Railway system in Oklahoma, US

The Oklahoma City – Ada – Atoka Railway (OCAA) was formed from trackage from Oklahoma City to Atoka via Shawnee, Ada, and Coalgate, Oklahoma. Atoka to Coalgate had been built between 1882 and 1886 as feeder to the old Missouri–Kansas–Texas Railroad (Katy) main line, and Coalgate-Shawnee-Oklahoma City had been constructed by Katy affiliates, and specifically the first 40 miles northwest out of Coalgate having been built by the Texas and Oklahoma Railroad in 1902. The remaining 78 miles into Oklahoma City were built in the 1903-1904 timeframe by that line’s successor, the Missouri, Kansas and Oklahoma Railroad Company (of 1903). These properties were not included in the 1923 reorganization of the Katy, and were put in the OCAA instead. The OCAA was sold to the Muskogee Company (which also controlled the Midland Valley Railroad and the Kansas, Oklahoma and Gulf Railway) in 1929, becoming one of the Muskogee Roads.

In 1960 OCAA reported 20 million net ton-miles of revenue freight and no passengers on its 104 miles of road.
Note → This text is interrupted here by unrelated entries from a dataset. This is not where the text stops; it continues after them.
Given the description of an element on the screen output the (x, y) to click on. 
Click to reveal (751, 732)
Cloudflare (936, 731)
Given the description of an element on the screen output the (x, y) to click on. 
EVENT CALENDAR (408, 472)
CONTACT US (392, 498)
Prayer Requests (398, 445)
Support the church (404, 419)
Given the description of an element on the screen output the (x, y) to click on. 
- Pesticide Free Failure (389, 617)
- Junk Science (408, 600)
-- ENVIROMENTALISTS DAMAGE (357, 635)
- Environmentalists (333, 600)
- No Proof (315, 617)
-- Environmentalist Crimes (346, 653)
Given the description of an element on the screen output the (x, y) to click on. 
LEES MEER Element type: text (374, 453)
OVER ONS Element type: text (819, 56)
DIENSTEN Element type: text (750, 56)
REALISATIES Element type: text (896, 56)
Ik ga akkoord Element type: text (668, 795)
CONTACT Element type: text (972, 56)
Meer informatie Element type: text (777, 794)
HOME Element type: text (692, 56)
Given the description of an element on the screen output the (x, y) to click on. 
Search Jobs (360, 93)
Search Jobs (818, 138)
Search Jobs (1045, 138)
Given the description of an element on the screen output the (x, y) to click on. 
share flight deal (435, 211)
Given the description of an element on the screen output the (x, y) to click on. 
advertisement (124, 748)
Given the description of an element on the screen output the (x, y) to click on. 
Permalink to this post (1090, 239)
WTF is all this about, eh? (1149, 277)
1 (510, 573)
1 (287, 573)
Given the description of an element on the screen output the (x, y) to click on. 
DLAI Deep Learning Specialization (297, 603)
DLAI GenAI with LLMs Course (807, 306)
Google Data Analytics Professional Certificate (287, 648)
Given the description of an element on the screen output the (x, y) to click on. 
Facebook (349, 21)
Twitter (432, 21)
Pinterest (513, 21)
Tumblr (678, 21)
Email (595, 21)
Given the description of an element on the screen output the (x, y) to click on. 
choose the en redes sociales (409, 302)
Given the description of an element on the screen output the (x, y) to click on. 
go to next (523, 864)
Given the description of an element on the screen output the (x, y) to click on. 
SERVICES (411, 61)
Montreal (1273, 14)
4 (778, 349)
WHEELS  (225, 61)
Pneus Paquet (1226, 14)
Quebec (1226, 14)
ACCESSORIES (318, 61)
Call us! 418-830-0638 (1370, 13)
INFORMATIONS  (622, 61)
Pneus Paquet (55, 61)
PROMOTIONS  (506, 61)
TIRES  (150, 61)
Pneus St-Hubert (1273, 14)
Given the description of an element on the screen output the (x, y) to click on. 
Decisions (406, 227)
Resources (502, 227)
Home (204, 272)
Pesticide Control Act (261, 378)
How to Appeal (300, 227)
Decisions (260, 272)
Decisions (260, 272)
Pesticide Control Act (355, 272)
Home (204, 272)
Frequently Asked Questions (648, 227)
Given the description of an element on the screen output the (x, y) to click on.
In 1964 the OCAA was sold to the Texas and Pacific Railway subsidiary of the Missouri Pacific Railroad, which briefly operated the property before selling it to the Atchison, Topeka and Santa Fe Railway, with which it merged on December 1, 1967.

By 1985 the entire rail line, except for a short stretch east of Oklahoma City, had been abandoned.